Eucalyptus exigua
- Conservation status: Priority Three — Poorly Known Taxa (DEC)

Scientific classification
- Kingdom: Plantae
- Clade: Tracheophytes
- Clade: Angiosperms
- Clade: Eudicots
- Clade: Rosids
- Order: Myrtales
- Family: Myrtaceae
- Genus: Eucalyptus
- Species: E. exigua
- Binomial name: Eucalyptus exigua Brooker & Hopper

= Eucalyptus exigua =

- Genus: Eucalyptus
- Species: exigua
- Authority: Brooker & Hopper |
- Conservation status: P3

Species of eucalyptus

Eucalyptus exigua is a species of mallee that is endemic to Western Australia. It has smooth, whitish bark, linear to narrow lance-shaped adult leaves, flower buds in groups of between seven and eleven, white flowers and short barrel-shaped to conical fruit.

==Description==
Eucalyptus exigua is a mallee that typically grows to a height of 2-5 m and forms a lignotuber. It has smooth, white to grey bark on the trunk and branches. Young plants and coppice regrowth have petiolate, narrow elliptical to lance-shaped leaves that are 35-60 mm long and 7-15 mm wide. Adult leaves are arranged alternately, linear to narrow lance-shaped, the same dull to glossy green colour on both sides, 40-90 mm long and 5-13 mm wide on a petiole 5-17 mm long. The flower buds are arranged in leaf axils in groups of seven, nine or eleven on an unbranched peduncle 5-15 mm long, the individual buds on a thick pedicel 3-5 mm long. Mature buds are more or less cylindrical, 6-7 mm long and 4-5 mm wide with a flattened operculum with a short point in the centre. Flowering occurs in March and the flowers are white. The fruit is a woody, shortly barrel-shaped to conical capsule 5-7 mm long and 5-8 mm wide with and a descending disc and four valves at rim level. The brown seeds within have a flattened ovoid shape and are 0.5-1.5 mm long.

==Taxonomy==
Eucalyptus exigua was first formally described in 1993 by the botanists Ian Brooker and Stephen Hopper in the journal Nuytsia from a specimen collected by Brooker near the road between Hyden and Norseman. The specific epithet (exigua) is from the Latin word exiguus meaning "small" or "feeble", referring to the habit of this species compared to the similar Eucalyptus brachycorys.

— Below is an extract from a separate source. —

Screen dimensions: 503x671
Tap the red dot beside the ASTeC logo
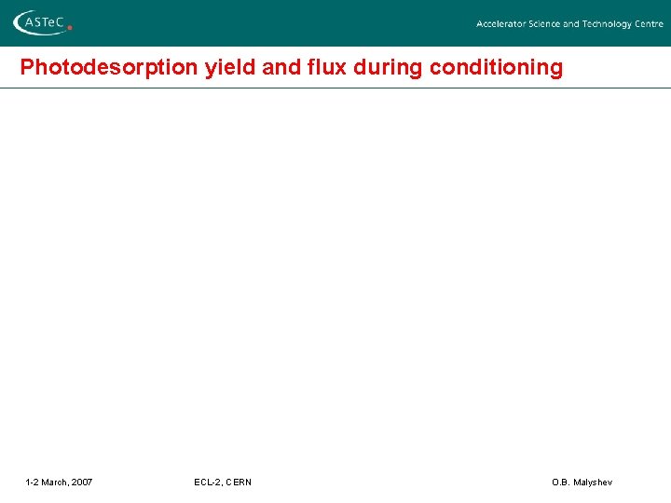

Eucalyptus exigua is part of the subgenus Symphyomyrtus section Dumaria in a sub-group of nine closely related species called series Ovulares. The smooth-barked members of this series include E. exigua, E. cyclostoma, E. cylindrocarpa and E. oraria and rough-barked members include E. ovularis, E. aequioperta, E. brachycorys, E. myriadena and E. baudiniana.

==Distribution and habitat==
This mallee is found on sandplains mainly east of Hyden in the Wheatbelt and Goldfields-Esperance regions of Western Australia, where it grows in sandy loamy soils.

==Conservation status==
This eucalypt is classified as "Priority Three" by the Western Australian Government Department of Parks and Wildlife meaning that it is poorly known and known from only a few locations but is not under imminent threat.